Sales — A trifecta of Realization, Readiness, and Red queen effect

Note:- This blog will force you to rethink the way you solve revenue bottlenecks. Read on if you have between 2–5 years of experience in leading Business development & Revenue Ops teams.

Qrio
11 min readJun 24, 2021

TL;DR — As a Revenue Growth Leader, you are responsible for -

  1. Defining your North Star at the beginning. People before numbers. Processes before people. Humanize those processes.
  2. Setting hiring standards. Quality hiring is a leading indicator in business development, Revenue is a lagging indicator. Stay on the leading side of things.
  3. Identify and close the gaps in training-performance outcomes. Set system for contextual training and coaching.
  4. If it is not replicable, then it is not sales. For any delta in outcomes, quantify the impact and determine causality and correlations. Leverage it to scale.
  5. The idea is to first explore what works and then optimize for it. Control the controllable.
  6. It is an ever-going, ever-evolving process. You need to be predictive. You need to run faster and stay proactive to win or at the very least remain relevant.

Don’t ‘BS’ yourself

“Too complex to figure out biz dev. I don’t know if I can handle it anymore. I have no control”

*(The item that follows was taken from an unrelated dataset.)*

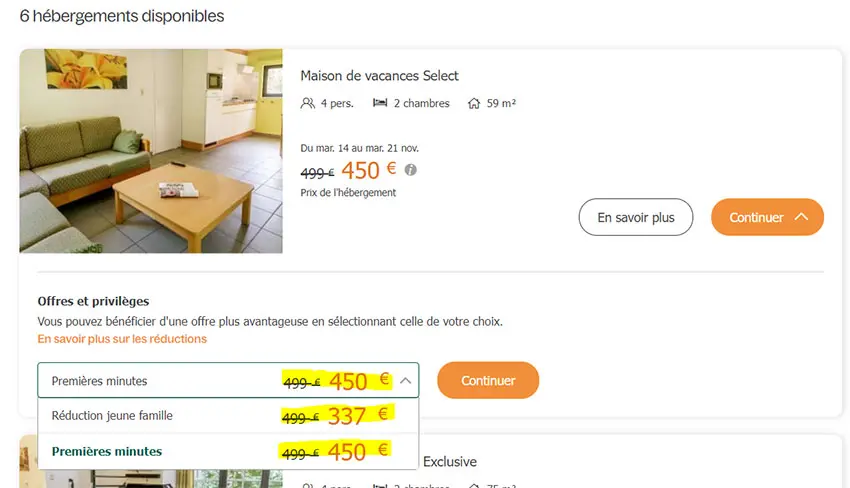Click the 6 hébergements disponibles heading
This screenshot has width=850, height=488.
click(122, 16)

“But no one taught me that much. I mean after basic training I figured it out on my own and I made it. My team just doesn’t get it. They can’t do it.”

“It’s the same issue again and again. “It’s very different from closing my own pipelines. Why can’t my team do it?”

“Attrition is over 30% now. Where are we going wrong?”

“I have designed all the training modules and training assessment but it’s just not working. The impact of training and coaching is difficult to quantify”

The above conversations are from people in my network who are either starting up (early scale phase) or responsible for ‘critical to mission’ revenue and monetization teams. As you can see, they are frustrated by the uncertainty that comes with their role. I have observed this interesting pattern in almost all my weekly networking calls and discussions. It starts with questions on Biz dev, Sales, Hiring, Process, Capability enhancement, Enablement, Growth, Revenue Ops, Scaling, and so on……(Blogs coming on each of those topics soon)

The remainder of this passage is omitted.